WORK REQUIRED
Can you reproduce, word for word and without the pictures, the lines of the records between the line holding "Find the location" and the line holding "This screenshot has height=777, width=1456.", inclusive?

INFORMATION SUPPLIED

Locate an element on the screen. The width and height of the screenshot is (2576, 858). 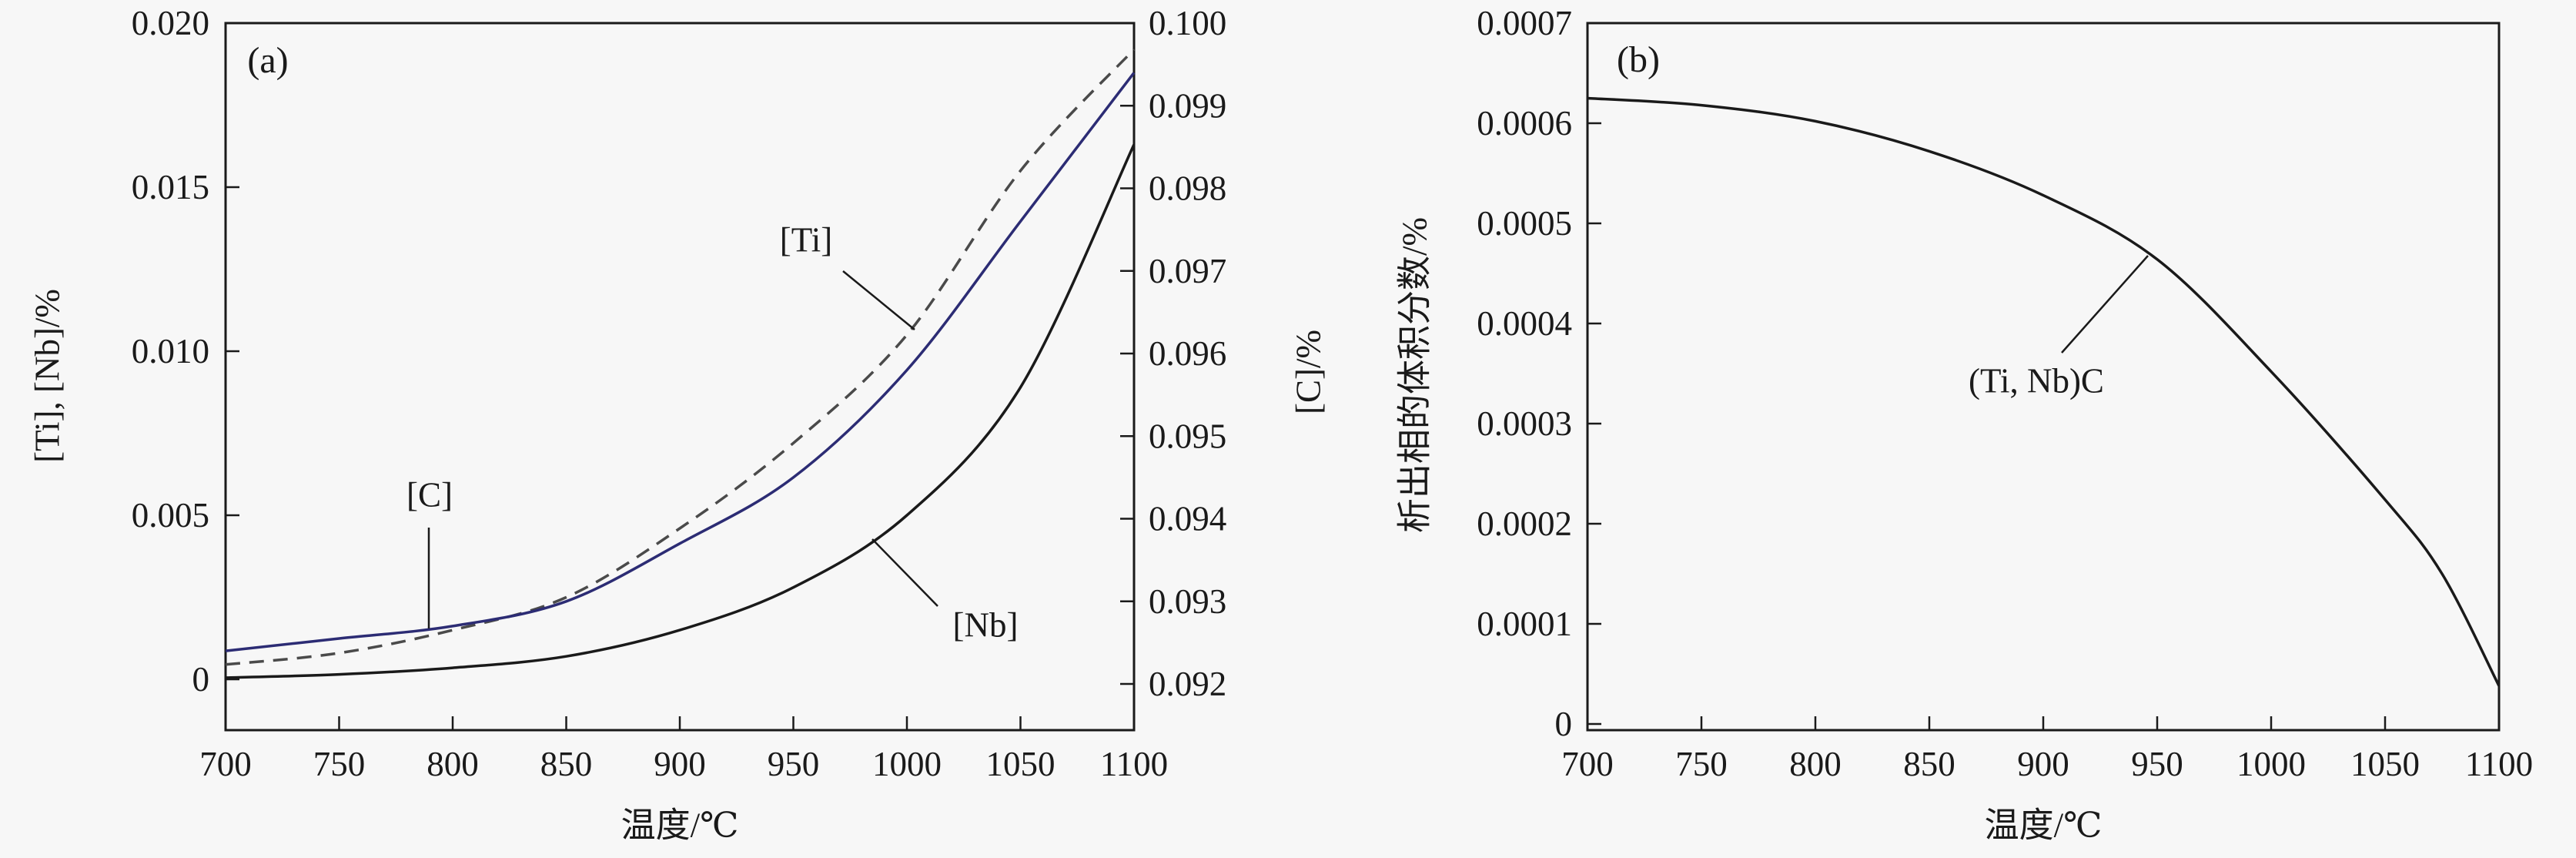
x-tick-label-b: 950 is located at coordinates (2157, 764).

---

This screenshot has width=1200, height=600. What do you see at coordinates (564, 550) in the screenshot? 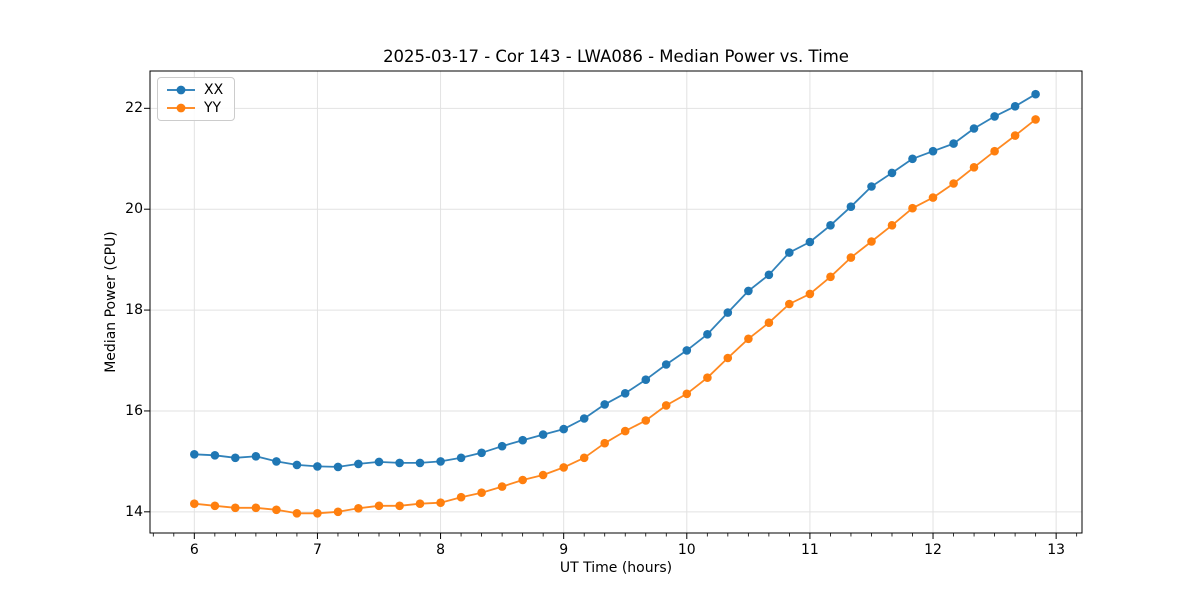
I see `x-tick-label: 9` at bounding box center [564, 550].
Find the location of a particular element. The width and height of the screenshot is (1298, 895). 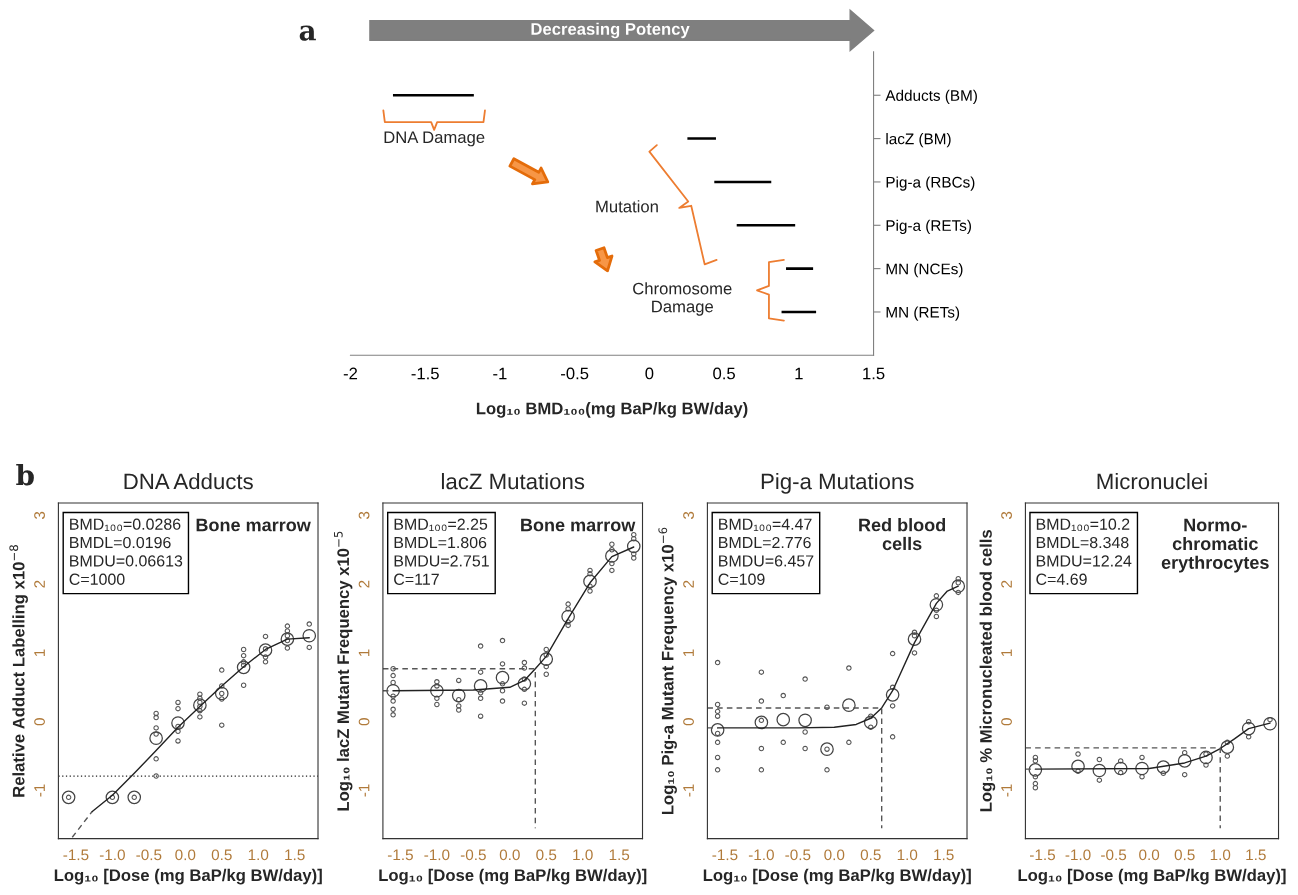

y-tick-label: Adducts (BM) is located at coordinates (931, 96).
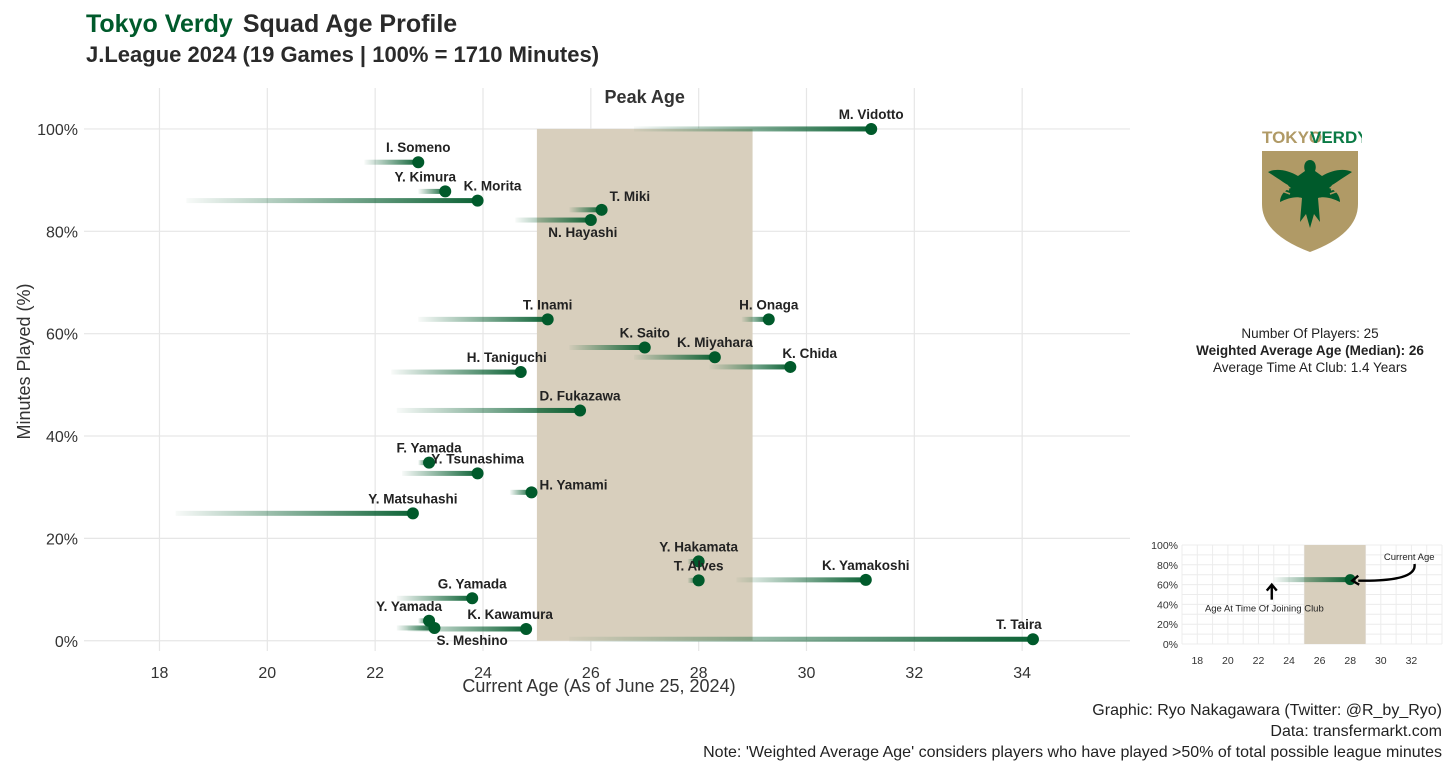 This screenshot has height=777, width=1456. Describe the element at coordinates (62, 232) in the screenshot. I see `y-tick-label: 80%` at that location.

TASK RESPONSE
Find the location of a particular element. The width and height of the screenshot is (1298, 895). 

y-tick-label: Adducts (BM) is located at coordinates (931, 96).
 This screenshot has height=777, width=1456. Describe the element at coordinates (62, 232) in the screenshot. I see `y-tick-label: 80%` at that location.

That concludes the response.